Euglossa (Glossurella) asarophora Moure & Sakagami

Euglossa (Glossurella) asarophora Moure & Sakagami View in CoL , in Moure 1969

Moure and Sakagami (in Moure 1969) gave a thorough description of both sexes of this species. We examined the holotype male from Chiriquí ( PANAMA, “V. de Chiriquí, / 25–4000 ft. / Champion” (white label), “ HOLOTYPE / Euglossa ɗ / asarophora / J. S. Moure 1966” (red label, black border)), in the collection of the Museu de Entomologia Pe. Jesus Santiago Moure, Departamento de Zoologia, Universidade Federal do Paraná, Curitiba, Paraná, Brazil (DZUP), although it apparently belongs to the Natural History Museum, London, United Kingdom (cf. Moure 1969, Urban 2003). Additionally, we examined 111 males and seven females from FLAS and INHS, representing localities in Costa Rica (Cartago, Heredia, Limón, Puntarenas), Panama (Bocas del Toro, Chiriquí, Colón, Coclé, Darién, Panamá, San Blas, Veraguas), Colombia (Chocó, Valle del Cauca), and Ecuador (Esmeraldas). Measurements given in the original description of E. asarophora have been included in table 1, along with the complete measurements from a single additional male ( Costa Rica, Heredia, La Selva) and female ( Panama, Panamá, Cerro Jefe).

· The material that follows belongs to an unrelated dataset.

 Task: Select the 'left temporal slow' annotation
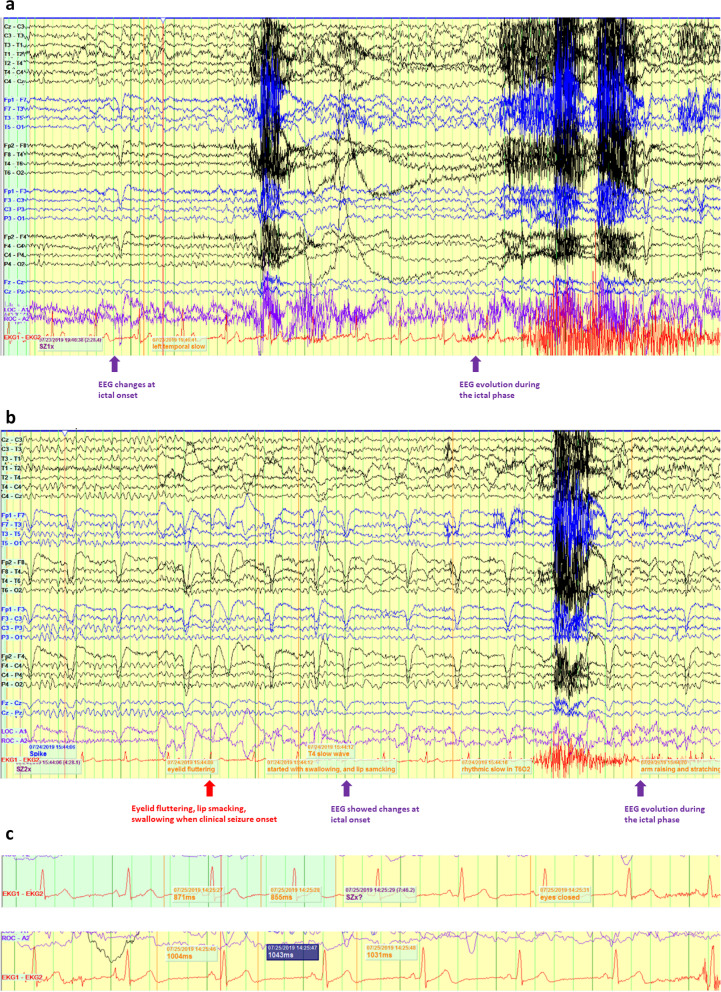178,346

Head width of E. asarophora males 5.46 mm (n=111, range 4.66–5.87 mm) and females 5.57 mm (n=7, 5.42–5.72). The entire mid tibial velvet patch is illustrated in fig. 6, basal part of this area as in E. rufipes , although single tuft is approximately 2.6x as long as wide. The genitalia and hidden sterna are illustrated in figs. 10–12. We found some variation in the external characters studied from specimens across the species range, however, no differences were found on the genitalia. Head width of three unusually small males ranged from 4.66 to 4.87 mm, whilst the fourth smallest specimen of the 111 examined males measured 5.16 mm. We have observed similar “dwarf” specimens in other species of Euglossini and presume this is related to inadequate larval provisioning, but this should be tested. Clypeal disc usually slightly concave with a notable ridge (as in fig. 4), but in a few specimens of E. asarophora the ridge approached the rounded condition from fig. 3, although the clypeus remained concave. The metallic blue­violet coloration of the posterior tibia was almost transparent in a few males, with the non­metallic reddish integument visible under certain lights. The condition never approached E. rufipes in intensity. Some specimens from Puntarenas ( Costa Rica) had a strong bluish violet coloration almost without any green hue. Based on morphology, E. asarophora is a single species, but molecular data could reveal if there are genetic differences in these variable specimens.